--- Begin ---
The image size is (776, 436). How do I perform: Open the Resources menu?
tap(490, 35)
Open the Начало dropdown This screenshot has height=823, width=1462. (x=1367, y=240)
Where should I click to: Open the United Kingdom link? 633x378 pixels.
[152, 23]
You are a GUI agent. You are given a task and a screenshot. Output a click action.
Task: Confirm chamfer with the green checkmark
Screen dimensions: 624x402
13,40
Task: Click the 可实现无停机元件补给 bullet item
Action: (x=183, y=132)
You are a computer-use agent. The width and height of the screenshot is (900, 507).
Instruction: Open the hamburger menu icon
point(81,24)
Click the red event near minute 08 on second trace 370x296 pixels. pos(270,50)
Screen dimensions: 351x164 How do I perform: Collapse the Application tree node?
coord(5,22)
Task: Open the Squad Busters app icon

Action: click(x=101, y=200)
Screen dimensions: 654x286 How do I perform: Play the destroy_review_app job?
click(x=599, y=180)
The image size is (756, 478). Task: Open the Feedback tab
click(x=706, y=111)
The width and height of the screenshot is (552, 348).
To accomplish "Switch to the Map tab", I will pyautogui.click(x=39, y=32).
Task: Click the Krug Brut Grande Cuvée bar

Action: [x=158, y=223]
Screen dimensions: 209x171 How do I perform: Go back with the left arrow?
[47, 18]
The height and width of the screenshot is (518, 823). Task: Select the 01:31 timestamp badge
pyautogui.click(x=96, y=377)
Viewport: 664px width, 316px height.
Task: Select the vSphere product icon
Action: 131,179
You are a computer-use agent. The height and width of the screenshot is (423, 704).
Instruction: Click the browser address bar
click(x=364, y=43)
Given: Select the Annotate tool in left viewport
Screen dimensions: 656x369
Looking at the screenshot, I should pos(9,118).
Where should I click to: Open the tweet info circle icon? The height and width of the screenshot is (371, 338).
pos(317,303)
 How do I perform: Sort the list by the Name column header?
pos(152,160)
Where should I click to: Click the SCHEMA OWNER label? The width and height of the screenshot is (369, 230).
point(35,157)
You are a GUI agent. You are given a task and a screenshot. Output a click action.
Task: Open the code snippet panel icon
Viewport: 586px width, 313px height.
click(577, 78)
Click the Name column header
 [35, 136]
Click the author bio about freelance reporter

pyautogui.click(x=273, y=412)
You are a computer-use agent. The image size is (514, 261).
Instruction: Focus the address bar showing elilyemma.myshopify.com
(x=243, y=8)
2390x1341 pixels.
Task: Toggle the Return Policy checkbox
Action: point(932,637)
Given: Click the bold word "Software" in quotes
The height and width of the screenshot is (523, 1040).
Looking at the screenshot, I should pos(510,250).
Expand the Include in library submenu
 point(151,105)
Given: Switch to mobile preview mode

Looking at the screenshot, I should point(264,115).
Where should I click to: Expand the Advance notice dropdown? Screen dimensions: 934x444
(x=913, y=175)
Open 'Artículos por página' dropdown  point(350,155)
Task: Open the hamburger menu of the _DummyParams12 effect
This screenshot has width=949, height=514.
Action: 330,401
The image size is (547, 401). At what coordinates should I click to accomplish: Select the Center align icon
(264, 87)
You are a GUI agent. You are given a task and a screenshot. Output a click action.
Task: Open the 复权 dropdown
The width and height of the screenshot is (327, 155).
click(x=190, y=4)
--- End ---
--- WHAT THE EXERCISE ASKS ---
Lay out every line of the records above as a Markdown table with two columns, Row and Line. Number the rows in order and skip blank lines.

--- COMPLETE OUTPUT ---
| Row | Line |
|---|---|
| 1 | The image size is (776, 436). How do I perform: Open the Resources menu? |
| 2 | tap(490, 35) |
| 3 | Open the Начало dropdown This screenshot has height=823, width=1462. (x=1367, y=240) |
| 4 | Where should I click to: Open the United Kingdom link? 633x378 pixels. |
| 5 | [152, 23] |
| 6 | You are a GUI agent. You are given a task and a screenshot. Output a click action. |
| 7 | Task: Confirm chamfer with the green checkmark |
| 8 | Screen dimensions: 624x402 |
| 9 | 13,40 |
| 10 | Task: Click the 可实现无停机元件补给 bullet item |
| 11 | Action: (x=183, y=132) |
| 12 | You are a computer-use agent. The width and height of the screenshot is (900, 507). |
| 13 | Instruction: Open the hamburger menu icon |
| 14 | point(81,24) |
| 15 | Click the red event near minute 08 on second trace 370x296 pixels. pos(270,50) |
| 16 | Screen dimensions: 351x164 How do I perform: Collapse the Application tree node? |
| 17 | coord(5,22) |
| 18 | Task: Open the Squad Busters app icon |
| 19 | Action: click(x=101, y=200) |
| 20 | Screen dimensions: 654x286 How do I perform: Play the destroy_review_app job? |
| 21 | click(x=599, y=180) |
| 22 | The image size is (756, 478). Task: Open the Feedback tab |
| 23 | click(x=706, y=111) |
| 24 | The width and height of the screenshot is (552, 348). |
| 25 | To accomplish "Switch to the Map tab", I will pyautogui.click(x=39, y=32). |
| 26 | Task: Click the Krug Brut Grande Cuvée bar |
| 27 | Action: [x=158, y=223] |
| 28 | Screen dimensions: 209x171 How do I perform: Go back with the left arrow? |
| 29 | [47, 18] |
| 30 | The height and width of the screenshot is (518, 823). Task: Select the 01:31 timestamp badge |
| 31 | pyautogui.click(x=96, y=377) |
| 32 | Viewport: 664px width, 316px height. |
| 33 | Task: Select the vSphere product icon |
| 34 | Action: 131,179 |
| 35 | You are a computer-use agent. The height and width of the screenshot is (423, 704). |
| 36 | Instruction: Click the browser address bar |
| 37 | click(x=364, y=43) |
| 38 | Given: Select the Annotate tool in left viewport |
| 39 | Screen dimensions: 656x369 |
| 40 | Looking at the screenshot, I should pos(9,118). |
| 41 | Where should I click to: Open the tweet info circle icon? The height and width of the screenshot is (371, 338). |
| 42 | pos(317,303) |
| 43 |  How do I perform: Sort the list by the Name column header? |
| 44 | pos(152,160) |
| 45 | Where should I click to: Click the SCHEMA OWNER label? The width and height of the screenshot is (369, 230). |
| 46 | point(35,157) |
| 47 | You are a GUI agent. You are given a task and a screenshot. Output a click action. |
| 48 | Task: Open the code snippet panel icon |
| 49 | Viewport: 586px width, 313px height. |
| 50 | click(577, 78) |
| 51 | Click the Name column header |
| 52 |  [35, 136] |
| 53 | Click the author bio about freelance reporter |
| 54 | pyautogui.click(x=273, y=412) |
| 55 | You are a computer-use agent. The image size is (514, 261). |
| 56 | Instruction: Focus the address bar showing elilyemma.myshopify.com |
| 57 | (x=243, y=8) |
| 58 | 2390x1341 pixels. |
| 59 | Task: Toggle the Return Policy checkbox |
| 60 | Action: point(932,637) |
| 61 | Given: Click the bold word "Software" in quotes |
| 62 | The height and width of the screenshot is (523, 1040). |
| 63 | Looking at the screenshot, I should pos(510,250). |
| 64 | Expand the Include in library submenu |
| 65 |  point(151,105) |
| 66 | Given: Switch to mobile preview mode |
| 67 | Looking at the screenshot, I should point(264,115). |
| 68 | Where should I click to: Expand the Advance notice dropdown? Screen dimensions: 934x444 |
| 69 | (x=913, y=175) |
| 70 | Open 'Artículos por página' dropdown  point(350,155) |
| 71 | Task: Open the hamburger menu of the _DummyParams12 effect |
| 72 | This screenshot has width=949, height=514. |
| 73 | Action: 330,401 |
| 74 | The image size is (547, 401). At what coordinates should I click to accomplish: Select the Center align icon |
| 75 | (264, 87) |
| 76 | You are a GUI agent. You are given a task and a screenshot. Output a click action. |
| 77 | Task: Open the 复权 dropdown |
| 78 | The width and height of the screenshot is (327, 155). |
| 79 | click(x=190, y=4) |